I wonder if that's why Jesus picked the metaphor -- God being like a mother hen. Might it be that the "children" he was referring to, the inhabitants of Jerusalem, had indeed acted just like a bunch of stupid biddies. They'd never responded to Jesus' training. They'd never known themselves the way Jesus knew them, and they certainly didn't know who he was. And to gather them in appeared just about as futile as the efforts of an old mother hen. When Jesus encountered their stubbornness, though, he didn't utter a sophisticated, theological "oh well." It's almost as if Jesus stamps his feet and sighs out loud in exasperation, clenching his fists and wrapping his arms in the air since no one else seems to value his embrace. It's as if he says, "I love you so much. And I can see so clearly the path you're on and where it leads, and Oh God! How I want to save you from it. Please listen to me. Please, let me hug you. Won't you listen?" And all he hears in answer is silence at best, derision at worst. Why? Because we're like a bunch of loose little birds, poking around looking for our own worms, heedless of the kind of things God values.

What do you think? When God sees that in Henrico County, Virginia a starting teacher with a master’s degree earns 37,000 dollars a year and then sees that a baseball player that didn't even attend college gets paid around 37,000 dollars a day, do you think maybe He looks at St. Peter in his heavenly office and scratches his head? When he sees Americans spend over a billion dollars in a given week on films, do you think maybe God looks at the angels and says, "No wonder their reality is getting worse. They spend so much money pumping in fantasy.” And just maybe God looks on our culture and says, "They're so weird. They do their best to take bad books out of school, but allow a television six to seven hours of daily access to their children's brains. They'll cry out for law and order and consistently exceed the speed limit. Also, scads of pastors preach compassion for the poor yet grow impatient when an indigent shows up in the office foyer. They'll talk about family values and then spend 60 - 80 hours a week at their jobs away from their families trying to pay for commodities most of which they don't need. They're like a bunch of biddies, St. Peter, running around, making all sorts of noises, and totally unaware of what's going on right over their heads -- and, OH! How I love 'em. I just wish for once, they'd slow down long enough to let me hold them to myself. They'd see just how good it is to accept my embrace!"

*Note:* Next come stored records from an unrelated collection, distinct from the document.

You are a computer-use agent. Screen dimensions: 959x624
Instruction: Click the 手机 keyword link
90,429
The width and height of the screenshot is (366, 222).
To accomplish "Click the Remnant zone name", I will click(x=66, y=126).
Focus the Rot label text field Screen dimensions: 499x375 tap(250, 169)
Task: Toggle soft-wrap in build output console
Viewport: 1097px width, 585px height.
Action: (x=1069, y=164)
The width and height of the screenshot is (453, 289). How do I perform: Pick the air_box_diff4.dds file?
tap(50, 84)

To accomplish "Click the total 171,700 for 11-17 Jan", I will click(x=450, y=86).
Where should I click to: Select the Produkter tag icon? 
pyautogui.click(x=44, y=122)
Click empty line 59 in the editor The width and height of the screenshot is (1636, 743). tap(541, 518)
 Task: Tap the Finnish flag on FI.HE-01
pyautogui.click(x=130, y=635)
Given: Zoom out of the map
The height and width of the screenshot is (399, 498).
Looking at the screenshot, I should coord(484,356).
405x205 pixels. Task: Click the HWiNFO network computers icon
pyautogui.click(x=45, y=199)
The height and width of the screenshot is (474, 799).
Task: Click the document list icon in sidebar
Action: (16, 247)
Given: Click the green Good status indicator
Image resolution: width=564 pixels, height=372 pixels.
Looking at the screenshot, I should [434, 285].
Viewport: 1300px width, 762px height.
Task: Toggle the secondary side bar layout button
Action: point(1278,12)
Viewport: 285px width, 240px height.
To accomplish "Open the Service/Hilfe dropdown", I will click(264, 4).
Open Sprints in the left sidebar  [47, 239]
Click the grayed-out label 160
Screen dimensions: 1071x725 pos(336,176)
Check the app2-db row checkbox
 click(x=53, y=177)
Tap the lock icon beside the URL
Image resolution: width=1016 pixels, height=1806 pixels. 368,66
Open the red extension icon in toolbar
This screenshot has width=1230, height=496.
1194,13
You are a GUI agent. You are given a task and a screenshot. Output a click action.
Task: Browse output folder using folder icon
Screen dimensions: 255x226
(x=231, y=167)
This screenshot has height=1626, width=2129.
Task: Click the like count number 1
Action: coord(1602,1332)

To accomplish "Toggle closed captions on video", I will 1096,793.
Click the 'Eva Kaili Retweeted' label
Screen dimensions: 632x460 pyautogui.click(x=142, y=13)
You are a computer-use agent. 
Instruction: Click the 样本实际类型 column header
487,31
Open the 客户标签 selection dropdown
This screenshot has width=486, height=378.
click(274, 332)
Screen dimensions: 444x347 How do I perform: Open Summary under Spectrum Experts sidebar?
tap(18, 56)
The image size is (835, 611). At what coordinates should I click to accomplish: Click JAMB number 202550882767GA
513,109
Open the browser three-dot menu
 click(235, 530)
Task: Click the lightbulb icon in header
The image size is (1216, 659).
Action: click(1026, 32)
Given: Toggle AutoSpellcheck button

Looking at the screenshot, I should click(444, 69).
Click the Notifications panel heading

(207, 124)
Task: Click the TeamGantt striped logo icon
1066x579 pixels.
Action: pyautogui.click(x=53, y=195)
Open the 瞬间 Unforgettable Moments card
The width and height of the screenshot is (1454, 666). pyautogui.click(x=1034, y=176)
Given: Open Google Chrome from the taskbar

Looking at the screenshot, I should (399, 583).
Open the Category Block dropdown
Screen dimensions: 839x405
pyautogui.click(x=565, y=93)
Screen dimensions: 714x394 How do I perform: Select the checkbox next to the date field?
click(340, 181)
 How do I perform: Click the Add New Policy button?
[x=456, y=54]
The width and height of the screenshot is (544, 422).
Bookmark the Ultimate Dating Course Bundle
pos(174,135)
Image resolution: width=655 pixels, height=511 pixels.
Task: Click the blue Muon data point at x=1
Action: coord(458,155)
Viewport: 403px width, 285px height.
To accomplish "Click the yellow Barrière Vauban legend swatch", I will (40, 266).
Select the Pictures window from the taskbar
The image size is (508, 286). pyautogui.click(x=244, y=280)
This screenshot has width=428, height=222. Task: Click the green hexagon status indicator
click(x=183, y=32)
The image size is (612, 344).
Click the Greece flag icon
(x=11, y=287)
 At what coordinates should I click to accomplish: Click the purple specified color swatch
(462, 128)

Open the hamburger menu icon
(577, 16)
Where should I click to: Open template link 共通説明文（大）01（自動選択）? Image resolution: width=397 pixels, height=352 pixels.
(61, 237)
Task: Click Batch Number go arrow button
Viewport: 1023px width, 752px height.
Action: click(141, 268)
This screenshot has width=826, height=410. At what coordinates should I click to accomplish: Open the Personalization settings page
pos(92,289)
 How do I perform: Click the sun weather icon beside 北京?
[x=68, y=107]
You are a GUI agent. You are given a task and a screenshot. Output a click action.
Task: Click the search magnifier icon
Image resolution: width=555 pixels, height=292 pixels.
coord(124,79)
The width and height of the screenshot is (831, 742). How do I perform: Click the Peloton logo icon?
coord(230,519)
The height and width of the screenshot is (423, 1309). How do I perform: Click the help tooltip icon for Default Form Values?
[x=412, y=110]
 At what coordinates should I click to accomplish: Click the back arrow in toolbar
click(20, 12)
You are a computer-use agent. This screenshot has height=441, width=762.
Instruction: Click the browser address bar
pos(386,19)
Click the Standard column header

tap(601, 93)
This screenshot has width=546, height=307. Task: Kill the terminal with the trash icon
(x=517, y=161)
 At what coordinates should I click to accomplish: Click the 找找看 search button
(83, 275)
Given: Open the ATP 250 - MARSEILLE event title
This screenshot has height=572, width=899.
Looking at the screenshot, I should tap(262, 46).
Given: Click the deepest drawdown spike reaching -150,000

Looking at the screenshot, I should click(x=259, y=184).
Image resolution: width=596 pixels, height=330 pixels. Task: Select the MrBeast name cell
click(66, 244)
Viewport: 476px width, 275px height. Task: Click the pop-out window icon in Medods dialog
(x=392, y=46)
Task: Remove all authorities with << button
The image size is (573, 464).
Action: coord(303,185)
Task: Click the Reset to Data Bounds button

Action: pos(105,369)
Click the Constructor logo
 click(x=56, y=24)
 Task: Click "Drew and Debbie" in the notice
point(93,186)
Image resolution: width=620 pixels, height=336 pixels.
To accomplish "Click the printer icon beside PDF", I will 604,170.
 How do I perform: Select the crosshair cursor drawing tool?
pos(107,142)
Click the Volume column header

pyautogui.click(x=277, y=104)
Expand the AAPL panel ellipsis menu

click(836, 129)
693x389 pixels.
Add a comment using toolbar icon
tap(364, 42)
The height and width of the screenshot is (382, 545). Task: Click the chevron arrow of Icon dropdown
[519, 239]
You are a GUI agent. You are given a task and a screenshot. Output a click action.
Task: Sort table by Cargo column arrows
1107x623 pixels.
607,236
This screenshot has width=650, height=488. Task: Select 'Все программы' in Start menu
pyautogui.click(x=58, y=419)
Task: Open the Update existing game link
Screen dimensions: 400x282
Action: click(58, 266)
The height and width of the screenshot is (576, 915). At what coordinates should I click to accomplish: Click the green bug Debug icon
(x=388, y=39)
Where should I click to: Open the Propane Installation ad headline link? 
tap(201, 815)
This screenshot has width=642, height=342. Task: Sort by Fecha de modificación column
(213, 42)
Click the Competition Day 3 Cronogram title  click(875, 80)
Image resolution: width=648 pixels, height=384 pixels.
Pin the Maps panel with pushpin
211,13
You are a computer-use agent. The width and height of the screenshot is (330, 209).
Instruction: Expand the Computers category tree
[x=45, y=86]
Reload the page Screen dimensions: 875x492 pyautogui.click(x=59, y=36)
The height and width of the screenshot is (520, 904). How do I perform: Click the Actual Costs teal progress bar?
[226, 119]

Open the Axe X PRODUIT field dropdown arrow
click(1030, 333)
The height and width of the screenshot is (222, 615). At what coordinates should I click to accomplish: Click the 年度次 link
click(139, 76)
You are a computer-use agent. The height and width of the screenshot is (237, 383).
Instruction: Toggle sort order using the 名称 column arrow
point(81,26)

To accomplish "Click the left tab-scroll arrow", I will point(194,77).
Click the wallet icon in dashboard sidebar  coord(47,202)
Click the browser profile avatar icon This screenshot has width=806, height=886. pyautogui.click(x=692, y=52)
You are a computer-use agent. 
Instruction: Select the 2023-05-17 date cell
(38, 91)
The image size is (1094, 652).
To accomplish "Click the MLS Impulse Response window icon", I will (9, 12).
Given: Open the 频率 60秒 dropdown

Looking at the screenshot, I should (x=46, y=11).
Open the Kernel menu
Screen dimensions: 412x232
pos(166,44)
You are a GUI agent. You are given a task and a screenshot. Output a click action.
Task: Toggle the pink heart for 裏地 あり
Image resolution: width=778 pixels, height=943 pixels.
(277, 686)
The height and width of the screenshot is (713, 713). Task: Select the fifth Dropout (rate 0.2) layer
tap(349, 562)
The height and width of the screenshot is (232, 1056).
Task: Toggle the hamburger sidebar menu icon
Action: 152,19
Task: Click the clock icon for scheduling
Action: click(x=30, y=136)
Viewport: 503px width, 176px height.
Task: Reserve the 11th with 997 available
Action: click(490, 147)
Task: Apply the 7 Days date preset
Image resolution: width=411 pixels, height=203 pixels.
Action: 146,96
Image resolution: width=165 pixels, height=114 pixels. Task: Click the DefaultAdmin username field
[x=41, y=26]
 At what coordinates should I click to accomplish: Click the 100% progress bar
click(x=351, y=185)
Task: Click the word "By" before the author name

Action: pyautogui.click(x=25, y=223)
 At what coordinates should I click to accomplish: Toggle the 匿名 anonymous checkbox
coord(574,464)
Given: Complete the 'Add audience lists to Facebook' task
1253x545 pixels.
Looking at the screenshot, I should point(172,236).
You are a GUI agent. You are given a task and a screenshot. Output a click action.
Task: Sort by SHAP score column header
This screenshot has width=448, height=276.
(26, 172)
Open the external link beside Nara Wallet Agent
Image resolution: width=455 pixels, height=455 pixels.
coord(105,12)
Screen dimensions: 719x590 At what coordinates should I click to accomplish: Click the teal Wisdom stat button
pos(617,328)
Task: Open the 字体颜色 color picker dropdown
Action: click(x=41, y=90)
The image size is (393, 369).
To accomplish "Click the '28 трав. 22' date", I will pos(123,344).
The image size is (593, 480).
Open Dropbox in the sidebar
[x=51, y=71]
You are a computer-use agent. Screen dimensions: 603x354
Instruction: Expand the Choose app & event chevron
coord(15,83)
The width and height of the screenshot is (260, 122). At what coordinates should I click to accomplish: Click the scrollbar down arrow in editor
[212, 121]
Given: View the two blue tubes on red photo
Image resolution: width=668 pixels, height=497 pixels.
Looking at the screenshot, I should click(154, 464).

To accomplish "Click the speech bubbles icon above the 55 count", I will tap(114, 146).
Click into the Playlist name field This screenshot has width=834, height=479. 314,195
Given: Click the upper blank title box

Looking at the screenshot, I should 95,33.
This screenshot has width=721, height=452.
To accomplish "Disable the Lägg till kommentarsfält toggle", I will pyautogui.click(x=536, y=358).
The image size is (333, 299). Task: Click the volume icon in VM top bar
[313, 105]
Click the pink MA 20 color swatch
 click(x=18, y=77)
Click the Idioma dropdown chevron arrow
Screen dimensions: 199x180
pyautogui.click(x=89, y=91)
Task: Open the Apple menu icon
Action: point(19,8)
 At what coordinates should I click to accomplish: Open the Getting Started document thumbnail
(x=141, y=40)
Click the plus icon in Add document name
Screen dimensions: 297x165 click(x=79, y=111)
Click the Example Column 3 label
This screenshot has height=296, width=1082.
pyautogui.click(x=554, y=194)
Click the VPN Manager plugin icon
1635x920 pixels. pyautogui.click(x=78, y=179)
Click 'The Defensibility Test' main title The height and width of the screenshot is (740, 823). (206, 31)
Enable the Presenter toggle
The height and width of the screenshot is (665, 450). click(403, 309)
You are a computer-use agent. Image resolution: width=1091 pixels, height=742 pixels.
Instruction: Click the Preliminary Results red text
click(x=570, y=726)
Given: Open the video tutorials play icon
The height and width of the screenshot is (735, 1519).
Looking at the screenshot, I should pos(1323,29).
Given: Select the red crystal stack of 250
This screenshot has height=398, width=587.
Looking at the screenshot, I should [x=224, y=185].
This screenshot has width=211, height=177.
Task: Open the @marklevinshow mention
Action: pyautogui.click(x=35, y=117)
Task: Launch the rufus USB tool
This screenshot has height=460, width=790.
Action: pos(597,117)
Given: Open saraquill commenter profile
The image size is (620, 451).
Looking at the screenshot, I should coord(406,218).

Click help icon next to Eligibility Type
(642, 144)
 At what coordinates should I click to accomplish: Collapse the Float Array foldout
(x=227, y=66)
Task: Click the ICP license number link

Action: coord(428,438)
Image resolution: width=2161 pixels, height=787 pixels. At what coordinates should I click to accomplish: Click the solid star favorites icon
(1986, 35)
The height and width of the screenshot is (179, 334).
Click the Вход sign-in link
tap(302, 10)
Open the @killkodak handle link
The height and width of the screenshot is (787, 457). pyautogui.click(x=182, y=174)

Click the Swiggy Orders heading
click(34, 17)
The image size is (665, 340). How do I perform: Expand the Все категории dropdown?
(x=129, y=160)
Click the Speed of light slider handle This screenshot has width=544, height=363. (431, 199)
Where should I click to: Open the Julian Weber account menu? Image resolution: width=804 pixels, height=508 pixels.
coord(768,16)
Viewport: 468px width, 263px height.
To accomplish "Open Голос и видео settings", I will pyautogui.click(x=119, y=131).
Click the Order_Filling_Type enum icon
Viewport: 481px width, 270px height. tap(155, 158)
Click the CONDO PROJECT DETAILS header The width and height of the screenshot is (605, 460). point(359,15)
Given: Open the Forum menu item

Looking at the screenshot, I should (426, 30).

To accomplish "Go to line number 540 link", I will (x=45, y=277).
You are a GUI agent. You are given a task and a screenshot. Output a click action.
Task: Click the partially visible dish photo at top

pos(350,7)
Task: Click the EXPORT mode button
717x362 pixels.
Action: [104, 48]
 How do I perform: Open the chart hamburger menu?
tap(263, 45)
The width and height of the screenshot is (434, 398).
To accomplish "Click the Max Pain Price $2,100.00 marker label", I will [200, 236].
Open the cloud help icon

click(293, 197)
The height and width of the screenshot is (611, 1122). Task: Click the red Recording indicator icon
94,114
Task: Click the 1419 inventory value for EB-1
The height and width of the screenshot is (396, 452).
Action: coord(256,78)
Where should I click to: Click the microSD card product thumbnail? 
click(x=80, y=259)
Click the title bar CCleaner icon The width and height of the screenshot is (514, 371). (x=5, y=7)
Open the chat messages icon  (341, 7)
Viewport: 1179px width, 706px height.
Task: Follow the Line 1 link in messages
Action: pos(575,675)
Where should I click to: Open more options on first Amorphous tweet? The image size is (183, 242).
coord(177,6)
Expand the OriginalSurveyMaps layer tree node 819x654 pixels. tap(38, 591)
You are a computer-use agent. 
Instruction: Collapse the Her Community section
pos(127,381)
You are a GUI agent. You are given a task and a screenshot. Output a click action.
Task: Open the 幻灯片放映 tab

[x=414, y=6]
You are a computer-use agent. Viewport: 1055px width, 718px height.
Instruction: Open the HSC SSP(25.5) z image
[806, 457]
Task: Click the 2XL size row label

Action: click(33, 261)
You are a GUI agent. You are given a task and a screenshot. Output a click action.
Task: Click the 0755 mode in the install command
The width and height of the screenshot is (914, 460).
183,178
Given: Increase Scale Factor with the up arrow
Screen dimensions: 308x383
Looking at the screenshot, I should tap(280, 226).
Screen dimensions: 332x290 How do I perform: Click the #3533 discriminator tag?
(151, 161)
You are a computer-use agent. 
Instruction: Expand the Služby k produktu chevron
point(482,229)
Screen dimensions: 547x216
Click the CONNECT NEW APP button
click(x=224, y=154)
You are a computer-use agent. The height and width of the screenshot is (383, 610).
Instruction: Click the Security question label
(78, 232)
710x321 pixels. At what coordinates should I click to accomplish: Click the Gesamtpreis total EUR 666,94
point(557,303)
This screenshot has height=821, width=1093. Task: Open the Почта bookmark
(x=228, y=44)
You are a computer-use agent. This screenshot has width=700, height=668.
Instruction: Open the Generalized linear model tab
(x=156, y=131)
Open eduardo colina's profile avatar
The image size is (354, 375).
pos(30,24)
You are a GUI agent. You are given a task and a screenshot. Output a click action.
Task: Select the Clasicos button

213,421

Honestly, I can't think of any other way to put it. God has a strong desire to embrace us. If I trust the story Jesus used to describe God, God is like a father straining his eyes looking down the driveway to see if the moving human form in the distance is his son returning home. And when the profile takes on that familiar shape, the father bolts off the front porch clearing the shrubbery and flower bed in one leap as he tears off down the road with his jacket flapping in the breeze behind him to fling his arms around the startled boy. And the father's tears make tracks down the dust on the boy's neck.

There were nights years ago as you lay in your bed asleep and your mother came into your room and wanted to squeeze you, but instead bent down and kissed you on your cheek and you didn't know it, until now. And now, you hug her back, and it thrills her soul. That's what it's like with God. Even though we might not have known it, God has been ready to throw an embrace around us, ready to gather us in, ready to still our circular staggering when we are willing. And when we are willing, and wake up to his love, we discover a love that has sustained us all along -- and we thrill not only our own souls, but God's as well. And you know what? It sets our house in order.